The lack of staff exposes the issue of whether vehicles are on time and exactly where they will depart from. FlixBus had considered this challenge via email updates of booked services to customers. Furthermore, as seen at their pickup location in Heidelberg, they have developed a low-cost e-paper poster unit that provides real-time information on the stop location for their buses and expected arrival times. This was a remarkably effective innovation as several coaches were running late on my return journey.
Intercity coach versus train travel
The vehicles were generally clean, new, and typically double deck. Toilets were provided on board, as well as free Wi-Fi, power points, and reading lights. Seats reclined and were acceptably spacious. While the on-board level of comfort and space was not nearly as generous as typically expected on a train, not all trains are spacious and train operators seem too often forget this inherent advantage in designing their on-board experience.
The coach services generally seem to operate on the marginal cost pricing model with later bookings costing more and deep discounting of early ticket purchases. The services seemed to have extremely high occupancy rates with customers from a range of backgrounds and ages, including younger people traveling with their parents, students, cost conscious lower wage travelers, long distance travelers who were using multiple connecting coaches, tourists, and some business people who found this option most convenient.

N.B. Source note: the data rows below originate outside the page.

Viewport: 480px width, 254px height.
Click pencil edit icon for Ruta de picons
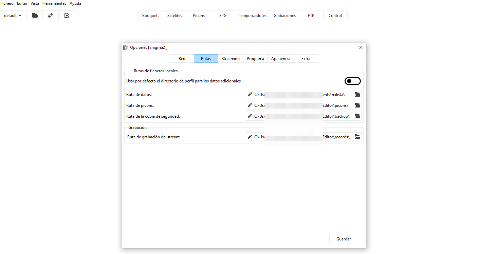click(250, 105)
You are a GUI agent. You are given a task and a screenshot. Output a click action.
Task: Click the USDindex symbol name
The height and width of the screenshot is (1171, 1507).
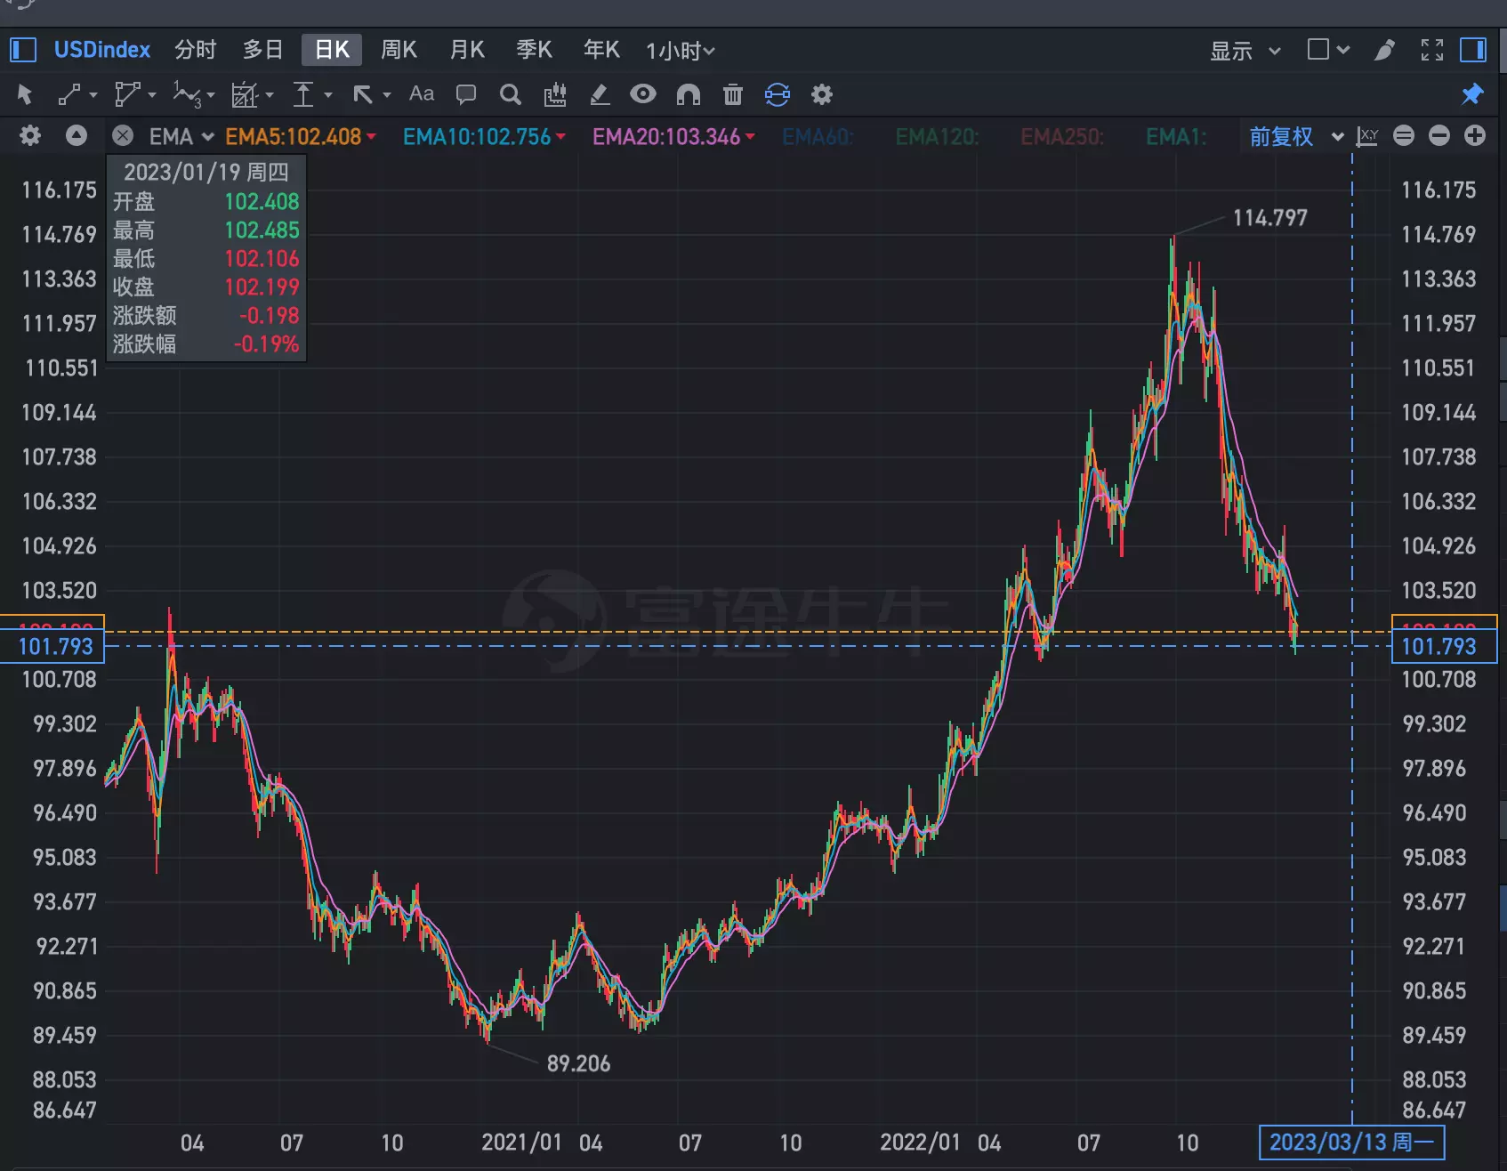102,50
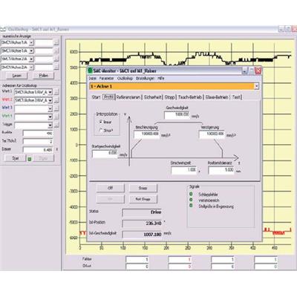Screen dimensions: 297x297
Task: Click the green status indicator beside Start
Action: (x=30, y=159)
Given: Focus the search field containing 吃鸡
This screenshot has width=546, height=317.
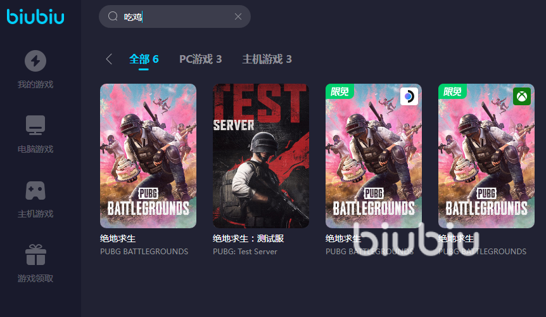Looking at the screenshot, I should point(175,16).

The need for the driver to check tickets, support loading of luggage bays, deal with customer questions, manage on-board issues, and drive the vehicle in a minimal amount of time to maintain the schedule resulted in an amount of confusion, stress, and delay. While, minimizing costs, the driver’s role brings into question several longer-term operating procedures in the coach market and whether more investment could make the system work more efficiently for longer-term business gains.
The travel experience was acceptable and relatively comfortable, but not of the quality that one could expect on even a basic rail service. This was particularly an issue on the return journey at night, where it was not feasible to enjoy a view and the on-board experience was not sufficiently spacious to read or use a laptop. However, costs were much lower, and the service offered frequent and, in the end, a timely end to end journey.
Train travel also at times suffers from on-board experience issues due to crowding and as a consequence of delays. However, I think the space and quality of the train ride enables a more forgiving response from travelers.
Flix has been impressive post-journey in seeking online feedback and promoting further travel. They are also clearly seeking to cross market their coach and rail services.
As stated, I am a fan of rail travel, but this was a situation where surprisingly and disappointingly trains were not going to meet my needs. Coach travel, as provided by FlixBus, absolutely enabled me to have a cost effective, timely leisure day trip, which is precisely what I was seeking.
While providing additional choice for the traveler, coaches have several potential advantages yet some product weaknesses. By addressing the locations of terminals, signage, and ongoing support, and particularly improving the in-vehicle experience to make work, reading, and other time productive use of the journey more feasible, I think the coach market can more competitively position itself in the choice based, sustainable journey set for the future in Europe.
Giles K. Bailey is a director at Stratageeb Ltd., a London-based consultancy assisting businesses think about their strategic vision and innovation.